## AIM OF THE TASK
Copy out the entries word for word, everything from the line that contains "Fabric Elasticity field" down to the line that contains "[1205, 134]", with both of those lines included.

Item position entries:
----------------------------------------

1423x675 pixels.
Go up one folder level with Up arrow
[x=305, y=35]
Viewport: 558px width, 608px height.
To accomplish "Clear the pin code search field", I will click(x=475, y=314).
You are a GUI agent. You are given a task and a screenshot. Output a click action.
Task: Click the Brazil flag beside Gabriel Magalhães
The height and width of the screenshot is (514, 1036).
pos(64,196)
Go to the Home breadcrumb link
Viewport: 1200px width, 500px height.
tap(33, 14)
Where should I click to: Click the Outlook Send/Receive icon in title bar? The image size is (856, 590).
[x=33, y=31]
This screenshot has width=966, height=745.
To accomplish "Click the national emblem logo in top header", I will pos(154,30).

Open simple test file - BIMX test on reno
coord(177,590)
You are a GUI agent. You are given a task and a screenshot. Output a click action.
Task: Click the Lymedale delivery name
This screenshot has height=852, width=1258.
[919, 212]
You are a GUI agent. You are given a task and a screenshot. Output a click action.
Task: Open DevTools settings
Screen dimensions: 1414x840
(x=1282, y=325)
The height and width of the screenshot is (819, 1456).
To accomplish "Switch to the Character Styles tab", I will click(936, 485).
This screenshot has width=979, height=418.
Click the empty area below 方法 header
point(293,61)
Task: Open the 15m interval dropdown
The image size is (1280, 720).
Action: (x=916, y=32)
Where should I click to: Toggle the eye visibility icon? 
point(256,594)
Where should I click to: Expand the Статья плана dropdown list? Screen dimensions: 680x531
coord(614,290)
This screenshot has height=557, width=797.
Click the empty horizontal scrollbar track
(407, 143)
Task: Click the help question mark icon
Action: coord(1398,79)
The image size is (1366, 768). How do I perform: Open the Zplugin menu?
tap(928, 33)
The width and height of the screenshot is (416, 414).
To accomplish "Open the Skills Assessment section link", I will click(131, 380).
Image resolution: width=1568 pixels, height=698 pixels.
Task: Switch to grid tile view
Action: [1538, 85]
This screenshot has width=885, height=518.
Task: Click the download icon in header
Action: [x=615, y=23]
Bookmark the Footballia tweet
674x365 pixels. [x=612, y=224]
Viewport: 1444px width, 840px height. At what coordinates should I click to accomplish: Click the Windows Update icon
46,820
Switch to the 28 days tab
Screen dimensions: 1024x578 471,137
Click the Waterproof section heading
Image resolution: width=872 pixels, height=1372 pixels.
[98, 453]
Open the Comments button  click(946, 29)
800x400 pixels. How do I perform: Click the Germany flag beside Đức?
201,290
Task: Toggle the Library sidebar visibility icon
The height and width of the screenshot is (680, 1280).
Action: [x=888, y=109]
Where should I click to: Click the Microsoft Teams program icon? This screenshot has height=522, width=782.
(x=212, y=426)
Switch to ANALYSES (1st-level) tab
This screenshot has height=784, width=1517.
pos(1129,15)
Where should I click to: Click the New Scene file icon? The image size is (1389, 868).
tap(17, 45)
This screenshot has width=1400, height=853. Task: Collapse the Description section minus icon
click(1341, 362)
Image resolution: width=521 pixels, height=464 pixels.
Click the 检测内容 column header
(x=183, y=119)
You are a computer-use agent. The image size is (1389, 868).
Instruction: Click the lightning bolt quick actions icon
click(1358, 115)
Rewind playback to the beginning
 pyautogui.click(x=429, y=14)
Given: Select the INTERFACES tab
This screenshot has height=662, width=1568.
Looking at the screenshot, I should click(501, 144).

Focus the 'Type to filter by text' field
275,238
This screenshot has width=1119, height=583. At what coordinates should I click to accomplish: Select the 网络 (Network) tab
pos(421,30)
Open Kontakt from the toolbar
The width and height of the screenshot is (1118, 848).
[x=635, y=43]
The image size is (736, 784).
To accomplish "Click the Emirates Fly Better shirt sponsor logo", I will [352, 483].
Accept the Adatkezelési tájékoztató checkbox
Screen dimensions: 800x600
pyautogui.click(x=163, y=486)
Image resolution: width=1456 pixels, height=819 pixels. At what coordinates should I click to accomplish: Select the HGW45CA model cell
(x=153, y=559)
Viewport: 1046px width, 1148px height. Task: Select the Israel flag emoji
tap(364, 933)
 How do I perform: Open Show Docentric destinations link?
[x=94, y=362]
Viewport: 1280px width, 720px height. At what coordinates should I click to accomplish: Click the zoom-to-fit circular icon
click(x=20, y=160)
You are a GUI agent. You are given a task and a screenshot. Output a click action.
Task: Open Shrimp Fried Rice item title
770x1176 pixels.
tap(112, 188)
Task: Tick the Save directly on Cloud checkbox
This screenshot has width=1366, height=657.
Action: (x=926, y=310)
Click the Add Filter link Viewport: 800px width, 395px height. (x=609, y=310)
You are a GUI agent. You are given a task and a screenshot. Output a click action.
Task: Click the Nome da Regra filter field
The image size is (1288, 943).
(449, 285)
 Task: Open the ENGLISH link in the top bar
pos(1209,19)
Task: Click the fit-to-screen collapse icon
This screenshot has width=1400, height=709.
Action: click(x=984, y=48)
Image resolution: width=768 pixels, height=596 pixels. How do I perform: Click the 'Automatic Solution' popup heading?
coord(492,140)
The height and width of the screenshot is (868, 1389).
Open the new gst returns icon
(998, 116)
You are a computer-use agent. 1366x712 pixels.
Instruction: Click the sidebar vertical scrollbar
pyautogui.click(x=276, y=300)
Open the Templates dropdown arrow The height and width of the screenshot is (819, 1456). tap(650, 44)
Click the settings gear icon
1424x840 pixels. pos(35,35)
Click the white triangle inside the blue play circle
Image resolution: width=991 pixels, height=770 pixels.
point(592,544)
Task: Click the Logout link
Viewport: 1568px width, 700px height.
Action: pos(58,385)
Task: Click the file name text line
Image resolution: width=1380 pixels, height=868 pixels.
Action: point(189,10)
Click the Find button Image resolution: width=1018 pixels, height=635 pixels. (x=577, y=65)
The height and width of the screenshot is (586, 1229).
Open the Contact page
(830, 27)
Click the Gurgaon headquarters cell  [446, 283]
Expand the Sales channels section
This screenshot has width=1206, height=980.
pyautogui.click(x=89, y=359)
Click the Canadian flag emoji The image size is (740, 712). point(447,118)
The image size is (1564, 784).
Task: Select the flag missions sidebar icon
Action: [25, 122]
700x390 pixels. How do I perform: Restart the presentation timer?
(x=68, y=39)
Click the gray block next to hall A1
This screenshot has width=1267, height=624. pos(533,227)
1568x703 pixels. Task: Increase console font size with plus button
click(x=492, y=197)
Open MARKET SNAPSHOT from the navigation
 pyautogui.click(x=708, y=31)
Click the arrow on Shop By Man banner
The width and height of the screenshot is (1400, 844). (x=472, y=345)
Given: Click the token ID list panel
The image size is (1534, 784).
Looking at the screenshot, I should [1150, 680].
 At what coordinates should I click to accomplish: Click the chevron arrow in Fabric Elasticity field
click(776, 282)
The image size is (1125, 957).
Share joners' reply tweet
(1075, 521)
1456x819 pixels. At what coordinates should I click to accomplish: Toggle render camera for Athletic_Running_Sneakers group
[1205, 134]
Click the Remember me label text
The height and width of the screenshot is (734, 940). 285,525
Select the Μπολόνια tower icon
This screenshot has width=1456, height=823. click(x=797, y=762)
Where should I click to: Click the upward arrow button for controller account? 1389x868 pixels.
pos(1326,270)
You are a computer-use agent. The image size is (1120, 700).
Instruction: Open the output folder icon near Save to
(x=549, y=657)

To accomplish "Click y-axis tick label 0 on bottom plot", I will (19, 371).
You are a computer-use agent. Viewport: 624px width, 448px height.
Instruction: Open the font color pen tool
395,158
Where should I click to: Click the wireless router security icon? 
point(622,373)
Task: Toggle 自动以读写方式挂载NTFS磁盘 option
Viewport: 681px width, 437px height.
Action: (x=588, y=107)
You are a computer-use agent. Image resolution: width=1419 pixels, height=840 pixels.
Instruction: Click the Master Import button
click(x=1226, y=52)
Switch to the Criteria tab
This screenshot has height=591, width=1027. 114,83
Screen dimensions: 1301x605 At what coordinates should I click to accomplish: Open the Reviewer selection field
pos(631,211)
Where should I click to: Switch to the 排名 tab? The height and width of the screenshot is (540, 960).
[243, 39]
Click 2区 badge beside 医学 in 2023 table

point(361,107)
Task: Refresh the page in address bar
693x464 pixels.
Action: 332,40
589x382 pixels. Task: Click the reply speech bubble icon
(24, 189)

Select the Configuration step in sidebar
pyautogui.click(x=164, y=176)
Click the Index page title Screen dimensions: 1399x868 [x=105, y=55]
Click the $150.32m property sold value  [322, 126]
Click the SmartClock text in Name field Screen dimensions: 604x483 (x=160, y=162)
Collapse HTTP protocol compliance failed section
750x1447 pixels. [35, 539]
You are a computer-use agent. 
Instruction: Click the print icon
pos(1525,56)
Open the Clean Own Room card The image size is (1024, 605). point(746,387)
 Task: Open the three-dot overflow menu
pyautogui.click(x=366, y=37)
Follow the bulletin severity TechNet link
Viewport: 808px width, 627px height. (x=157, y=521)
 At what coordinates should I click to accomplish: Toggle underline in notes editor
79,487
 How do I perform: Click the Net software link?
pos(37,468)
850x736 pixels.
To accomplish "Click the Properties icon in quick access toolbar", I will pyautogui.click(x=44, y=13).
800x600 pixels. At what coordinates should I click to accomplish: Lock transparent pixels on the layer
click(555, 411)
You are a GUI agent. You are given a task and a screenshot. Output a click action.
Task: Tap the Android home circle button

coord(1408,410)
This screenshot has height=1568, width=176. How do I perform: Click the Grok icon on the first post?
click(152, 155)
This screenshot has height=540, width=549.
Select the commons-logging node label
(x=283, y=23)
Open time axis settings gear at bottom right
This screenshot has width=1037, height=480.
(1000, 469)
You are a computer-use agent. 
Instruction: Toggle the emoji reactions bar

----------------------------------------

## SOLVED EXERCISE
 At what coordinates should I click to accomplish: Click the chevron arrow in Fabric Elasticity field
click(776, 282)
The image size is (1125, 957).
Share joners' reply tweet
(1075, 521)
1456x819 pixels. At what coordinates should I click to accomplish: Toggle render camera for Athletic_Running_Sneakers group
[1205, 134]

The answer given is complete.